Source text start

NOTE: I've put the steps here first for convenience. For those wanting
more info, read beyond for the how's and why's. I originally wrote this
with the description first and the steps at the very end. I don't know
now how this will read.
========================================================================
1. Create the slot in the Milling(46) layer. It is best to draw this
with the longest edges straight, and the shortest edges radiused to a
size larger than your board house's smallest end-mill or drill. Think oval.
2. Add an SMD pad to either the Top(1) or Bottom(16) layer.
3. Draw a polygon of the same shape as the SMD pad, and place it on the
opposite layer.
4. When you CAM-up your .brd file add an extra section, call it MILLING,
set the extension of the output to something unused like .mll, select
the Milling(46) layer and process the entire job with this new section.
5. Tell your board house that the .mll file has information on milling
that needs to be done before metallization.
========================================================================
I am posting this to describe a viable procedure for creating slotted
pads. Slotted pads are often used on current sense devices because they
have leads of a high aspect ratio (one side is much greater in length
than another) which would require a very large diameter circular pad to
accommodate. This over-sized pad would require LOTS of solder and heat
to properly mount since these are typically higher-current devices and
therefore have great heat-sinking capabilities, not to mention the board
itself will likely be a great sink as well because it will most likely
be of a higher weight of copper. These holes also unnecessarily waste
valuable board real estate.
The solution I propose is better, cleaner, and only has the drawback of
putting in the extra effort in both library construction for these types
of devices, and board CAM processing for any boards containing these
device types.
I have searched and read every post on both the User and Support forum
relating to "slots" and this also seems to be inline with what most have
said, although no other post describes anything as thoroughly, or as well.
First, please understand how EAGLE, the CAM processor, and the Board
House all play into turning what you see on your screen into what is in
your hands at the end of the process:
EAGLE draws things in layers only to distinguish different aspects of a
board for itself. A pad and all your wire on the top layer will end up
on the same layer at the board house. A layer in EAGLE, a physical
layer on your board, and processing layers at the board house are three
entirely different concepts, however intertwined. I will discuss no
further. ALWAYS keep this in mind.

Source text end
Dataset section start

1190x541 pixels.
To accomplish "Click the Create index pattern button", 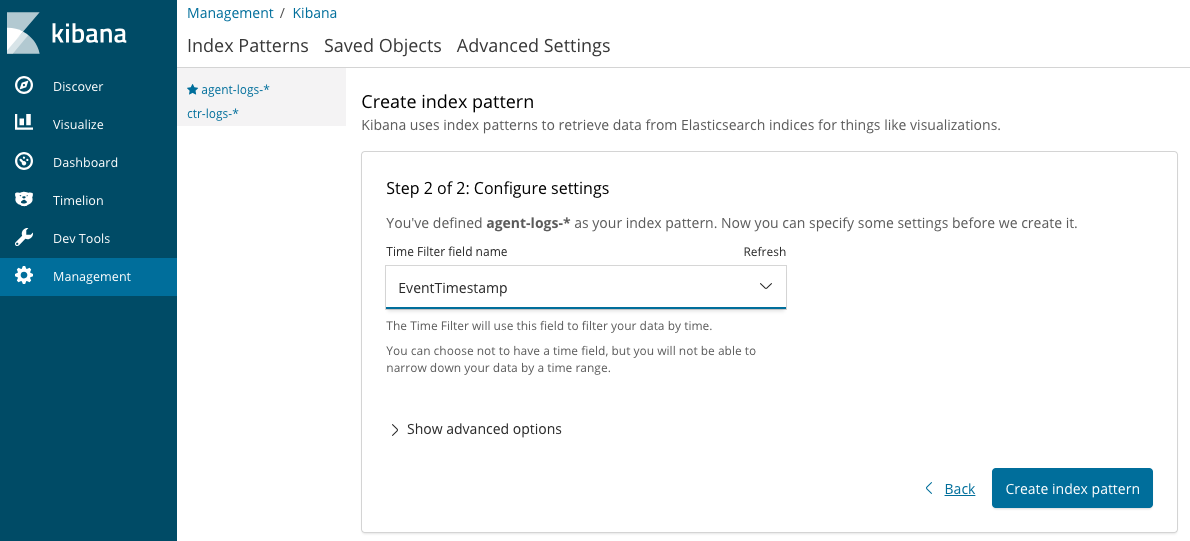I will click(1072, 488).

Dataset section end

*Problem details*:
Repeat the post on slotted pads word for word from "2. Add an SMD" to "done before metallization.". The data bear no relation to the post on slotted pads.

*Answer for the task*:
2. Add an SMD pad to either the Top(1) or Bottom(16) layer.
3. Draw a polygon of the same shape as the SMD pad, and place it on the
opposite layer.
4. When you CAM-up your .brd file add an extra section, call it MILLING,
set the extension of the output to something unused like .mll, select
the Milling(46) layer and process the entire job with this new section.
5. Tell your board house that the .mll file has information on milling
that needs to be done before metallization.